[Work order] Report every line below that carries the word "Full".

[Saved data entries]
....
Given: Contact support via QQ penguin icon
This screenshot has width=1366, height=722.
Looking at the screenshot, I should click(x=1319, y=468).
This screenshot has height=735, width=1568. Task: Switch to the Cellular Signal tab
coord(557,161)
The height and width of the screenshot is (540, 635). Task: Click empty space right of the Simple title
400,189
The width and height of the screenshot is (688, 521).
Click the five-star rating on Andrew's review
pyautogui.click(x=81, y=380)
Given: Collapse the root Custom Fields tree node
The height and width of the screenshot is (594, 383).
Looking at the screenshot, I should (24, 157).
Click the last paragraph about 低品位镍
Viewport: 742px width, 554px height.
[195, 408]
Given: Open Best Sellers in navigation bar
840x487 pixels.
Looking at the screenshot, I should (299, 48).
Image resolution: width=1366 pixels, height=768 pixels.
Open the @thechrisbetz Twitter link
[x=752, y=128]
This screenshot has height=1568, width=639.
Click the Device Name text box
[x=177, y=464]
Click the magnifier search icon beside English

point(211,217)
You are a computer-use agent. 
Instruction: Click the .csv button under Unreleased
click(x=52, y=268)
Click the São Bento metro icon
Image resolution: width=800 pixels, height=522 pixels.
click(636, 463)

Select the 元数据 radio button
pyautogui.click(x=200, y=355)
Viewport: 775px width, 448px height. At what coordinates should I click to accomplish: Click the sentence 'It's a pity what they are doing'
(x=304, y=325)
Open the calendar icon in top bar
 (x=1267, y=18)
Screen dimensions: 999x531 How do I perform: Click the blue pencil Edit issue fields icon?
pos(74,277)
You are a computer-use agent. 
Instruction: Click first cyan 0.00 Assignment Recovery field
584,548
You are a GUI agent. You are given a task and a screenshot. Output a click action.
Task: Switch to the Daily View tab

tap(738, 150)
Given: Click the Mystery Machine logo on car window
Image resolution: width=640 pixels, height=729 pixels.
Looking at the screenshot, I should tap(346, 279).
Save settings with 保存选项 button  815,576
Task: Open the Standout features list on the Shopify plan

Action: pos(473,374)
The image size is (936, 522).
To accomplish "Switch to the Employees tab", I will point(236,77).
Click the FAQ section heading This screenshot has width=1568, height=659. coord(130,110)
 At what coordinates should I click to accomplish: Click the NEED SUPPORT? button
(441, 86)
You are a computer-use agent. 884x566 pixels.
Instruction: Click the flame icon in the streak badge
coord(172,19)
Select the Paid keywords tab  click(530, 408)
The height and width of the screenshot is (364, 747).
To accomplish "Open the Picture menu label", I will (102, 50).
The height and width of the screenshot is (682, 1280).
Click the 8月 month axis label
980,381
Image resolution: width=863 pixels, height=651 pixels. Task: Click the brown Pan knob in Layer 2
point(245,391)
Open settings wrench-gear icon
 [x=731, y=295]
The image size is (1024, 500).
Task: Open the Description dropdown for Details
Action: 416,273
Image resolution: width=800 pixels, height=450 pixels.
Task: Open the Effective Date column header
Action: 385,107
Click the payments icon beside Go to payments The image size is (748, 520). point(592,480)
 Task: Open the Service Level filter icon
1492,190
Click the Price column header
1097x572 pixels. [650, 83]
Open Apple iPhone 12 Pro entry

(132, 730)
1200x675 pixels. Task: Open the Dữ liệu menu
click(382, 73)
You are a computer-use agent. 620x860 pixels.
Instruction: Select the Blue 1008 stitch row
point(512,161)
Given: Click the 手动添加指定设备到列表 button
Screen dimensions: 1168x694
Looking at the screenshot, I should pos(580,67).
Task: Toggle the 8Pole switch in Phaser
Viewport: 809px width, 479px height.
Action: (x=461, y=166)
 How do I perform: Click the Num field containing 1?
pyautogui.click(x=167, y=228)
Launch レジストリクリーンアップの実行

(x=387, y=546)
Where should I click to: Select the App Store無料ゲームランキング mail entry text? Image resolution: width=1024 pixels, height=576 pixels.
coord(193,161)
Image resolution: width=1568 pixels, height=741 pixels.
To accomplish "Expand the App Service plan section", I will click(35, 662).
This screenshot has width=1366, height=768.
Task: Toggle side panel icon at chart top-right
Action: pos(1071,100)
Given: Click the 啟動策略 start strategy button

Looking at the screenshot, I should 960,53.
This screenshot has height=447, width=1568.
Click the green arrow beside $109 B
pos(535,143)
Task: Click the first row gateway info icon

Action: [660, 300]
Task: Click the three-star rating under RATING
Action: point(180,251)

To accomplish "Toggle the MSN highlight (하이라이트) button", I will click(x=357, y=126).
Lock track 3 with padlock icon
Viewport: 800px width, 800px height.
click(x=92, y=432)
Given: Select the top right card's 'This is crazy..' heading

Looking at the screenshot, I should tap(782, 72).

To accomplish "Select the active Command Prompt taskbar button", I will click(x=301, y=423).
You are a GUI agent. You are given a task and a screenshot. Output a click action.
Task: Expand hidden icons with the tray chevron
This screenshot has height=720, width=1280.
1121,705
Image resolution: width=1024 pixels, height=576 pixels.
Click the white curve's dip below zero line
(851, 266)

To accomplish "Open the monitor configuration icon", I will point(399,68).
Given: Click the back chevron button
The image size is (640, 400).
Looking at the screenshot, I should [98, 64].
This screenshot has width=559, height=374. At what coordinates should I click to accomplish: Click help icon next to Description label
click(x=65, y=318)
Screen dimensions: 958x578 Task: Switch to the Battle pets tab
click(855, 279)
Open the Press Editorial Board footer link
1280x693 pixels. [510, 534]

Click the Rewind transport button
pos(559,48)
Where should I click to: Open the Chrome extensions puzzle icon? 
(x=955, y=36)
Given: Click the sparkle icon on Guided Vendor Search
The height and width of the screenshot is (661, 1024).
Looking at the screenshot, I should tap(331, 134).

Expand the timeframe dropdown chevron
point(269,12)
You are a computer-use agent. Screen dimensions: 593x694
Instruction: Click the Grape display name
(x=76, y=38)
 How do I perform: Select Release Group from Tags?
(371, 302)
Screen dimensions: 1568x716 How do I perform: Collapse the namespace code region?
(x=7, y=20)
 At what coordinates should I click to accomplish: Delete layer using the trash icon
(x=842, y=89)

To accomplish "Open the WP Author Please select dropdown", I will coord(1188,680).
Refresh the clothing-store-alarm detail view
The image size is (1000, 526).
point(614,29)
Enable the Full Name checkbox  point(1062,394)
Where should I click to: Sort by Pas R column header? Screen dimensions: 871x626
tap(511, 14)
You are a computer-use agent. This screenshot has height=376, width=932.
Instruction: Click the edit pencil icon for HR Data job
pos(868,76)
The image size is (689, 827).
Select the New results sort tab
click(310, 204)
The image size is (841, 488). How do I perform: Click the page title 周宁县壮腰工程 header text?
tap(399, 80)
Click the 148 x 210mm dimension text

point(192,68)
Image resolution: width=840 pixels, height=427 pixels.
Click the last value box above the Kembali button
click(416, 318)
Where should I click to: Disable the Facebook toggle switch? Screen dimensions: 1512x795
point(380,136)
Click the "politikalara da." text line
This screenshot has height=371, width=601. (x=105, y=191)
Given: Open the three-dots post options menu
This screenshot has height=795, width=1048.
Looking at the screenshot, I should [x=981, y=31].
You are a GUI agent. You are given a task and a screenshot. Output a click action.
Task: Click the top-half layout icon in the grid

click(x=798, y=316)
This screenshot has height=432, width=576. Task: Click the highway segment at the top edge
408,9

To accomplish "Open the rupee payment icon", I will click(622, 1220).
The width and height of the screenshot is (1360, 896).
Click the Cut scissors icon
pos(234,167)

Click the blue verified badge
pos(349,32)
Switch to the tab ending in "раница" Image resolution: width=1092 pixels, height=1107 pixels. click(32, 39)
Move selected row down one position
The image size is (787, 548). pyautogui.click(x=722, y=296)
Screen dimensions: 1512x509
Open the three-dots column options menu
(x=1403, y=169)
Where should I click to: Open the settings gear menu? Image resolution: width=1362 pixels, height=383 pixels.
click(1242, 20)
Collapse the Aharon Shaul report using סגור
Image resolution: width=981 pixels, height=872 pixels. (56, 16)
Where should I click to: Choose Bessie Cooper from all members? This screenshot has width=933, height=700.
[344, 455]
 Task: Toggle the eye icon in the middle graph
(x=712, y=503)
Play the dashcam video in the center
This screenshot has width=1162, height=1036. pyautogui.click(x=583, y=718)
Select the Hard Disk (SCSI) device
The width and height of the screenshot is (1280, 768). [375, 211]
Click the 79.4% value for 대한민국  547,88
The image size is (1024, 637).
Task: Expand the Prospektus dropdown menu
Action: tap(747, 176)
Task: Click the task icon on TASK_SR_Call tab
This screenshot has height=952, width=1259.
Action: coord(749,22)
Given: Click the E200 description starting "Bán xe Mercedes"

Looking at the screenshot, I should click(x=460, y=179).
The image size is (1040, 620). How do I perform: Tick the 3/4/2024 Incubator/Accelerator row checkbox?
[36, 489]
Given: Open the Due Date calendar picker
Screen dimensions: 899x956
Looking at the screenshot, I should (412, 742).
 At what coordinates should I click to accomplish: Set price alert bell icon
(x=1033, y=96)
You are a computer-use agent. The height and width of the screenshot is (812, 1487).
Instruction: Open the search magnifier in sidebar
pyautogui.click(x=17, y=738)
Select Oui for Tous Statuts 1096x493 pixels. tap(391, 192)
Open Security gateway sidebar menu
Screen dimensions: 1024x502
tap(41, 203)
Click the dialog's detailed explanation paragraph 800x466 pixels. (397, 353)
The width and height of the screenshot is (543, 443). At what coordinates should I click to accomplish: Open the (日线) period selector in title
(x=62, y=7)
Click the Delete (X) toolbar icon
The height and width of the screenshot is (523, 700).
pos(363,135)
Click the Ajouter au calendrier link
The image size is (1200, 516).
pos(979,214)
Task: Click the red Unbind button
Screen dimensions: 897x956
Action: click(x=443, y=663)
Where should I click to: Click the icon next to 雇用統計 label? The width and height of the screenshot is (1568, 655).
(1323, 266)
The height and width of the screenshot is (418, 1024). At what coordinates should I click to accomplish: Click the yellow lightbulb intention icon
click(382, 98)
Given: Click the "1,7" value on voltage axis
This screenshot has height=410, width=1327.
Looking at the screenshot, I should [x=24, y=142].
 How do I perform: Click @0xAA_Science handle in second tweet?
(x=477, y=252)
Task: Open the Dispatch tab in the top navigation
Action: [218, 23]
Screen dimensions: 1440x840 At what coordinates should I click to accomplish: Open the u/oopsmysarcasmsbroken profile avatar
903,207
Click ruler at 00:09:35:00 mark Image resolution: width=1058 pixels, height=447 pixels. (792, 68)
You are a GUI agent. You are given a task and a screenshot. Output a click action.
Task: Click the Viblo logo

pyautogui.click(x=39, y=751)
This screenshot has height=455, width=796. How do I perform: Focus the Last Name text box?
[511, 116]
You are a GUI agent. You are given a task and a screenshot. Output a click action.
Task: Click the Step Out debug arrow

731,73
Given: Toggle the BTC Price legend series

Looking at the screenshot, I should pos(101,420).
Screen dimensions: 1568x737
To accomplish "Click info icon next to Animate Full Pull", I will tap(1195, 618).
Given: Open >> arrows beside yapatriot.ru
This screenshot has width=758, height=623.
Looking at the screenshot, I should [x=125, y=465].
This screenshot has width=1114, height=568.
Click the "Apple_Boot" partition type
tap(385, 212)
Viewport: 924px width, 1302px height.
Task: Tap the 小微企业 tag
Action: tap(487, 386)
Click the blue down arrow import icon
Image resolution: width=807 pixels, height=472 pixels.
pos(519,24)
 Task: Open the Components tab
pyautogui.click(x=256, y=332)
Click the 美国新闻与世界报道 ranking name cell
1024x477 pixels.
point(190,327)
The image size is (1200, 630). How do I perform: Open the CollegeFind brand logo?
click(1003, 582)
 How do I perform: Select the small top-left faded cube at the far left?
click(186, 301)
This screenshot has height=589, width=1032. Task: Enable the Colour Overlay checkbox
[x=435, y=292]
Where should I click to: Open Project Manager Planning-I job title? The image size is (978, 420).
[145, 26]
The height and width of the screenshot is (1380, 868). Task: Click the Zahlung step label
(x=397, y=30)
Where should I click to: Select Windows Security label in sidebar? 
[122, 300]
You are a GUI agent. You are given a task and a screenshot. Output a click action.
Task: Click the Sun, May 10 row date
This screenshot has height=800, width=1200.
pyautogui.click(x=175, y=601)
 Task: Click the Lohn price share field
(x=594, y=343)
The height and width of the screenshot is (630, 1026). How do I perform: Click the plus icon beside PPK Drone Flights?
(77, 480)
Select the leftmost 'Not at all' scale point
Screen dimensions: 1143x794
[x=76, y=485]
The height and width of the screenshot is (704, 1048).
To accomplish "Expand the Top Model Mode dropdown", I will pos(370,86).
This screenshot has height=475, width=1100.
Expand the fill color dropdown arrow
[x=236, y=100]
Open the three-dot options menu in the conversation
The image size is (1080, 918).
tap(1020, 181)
....
[Answer to this exercise]
Enable the Full Name checkbox  point(1062,394)
To accomplish "Click info icon next to Animate Full Pull", I will tap(1195, 618).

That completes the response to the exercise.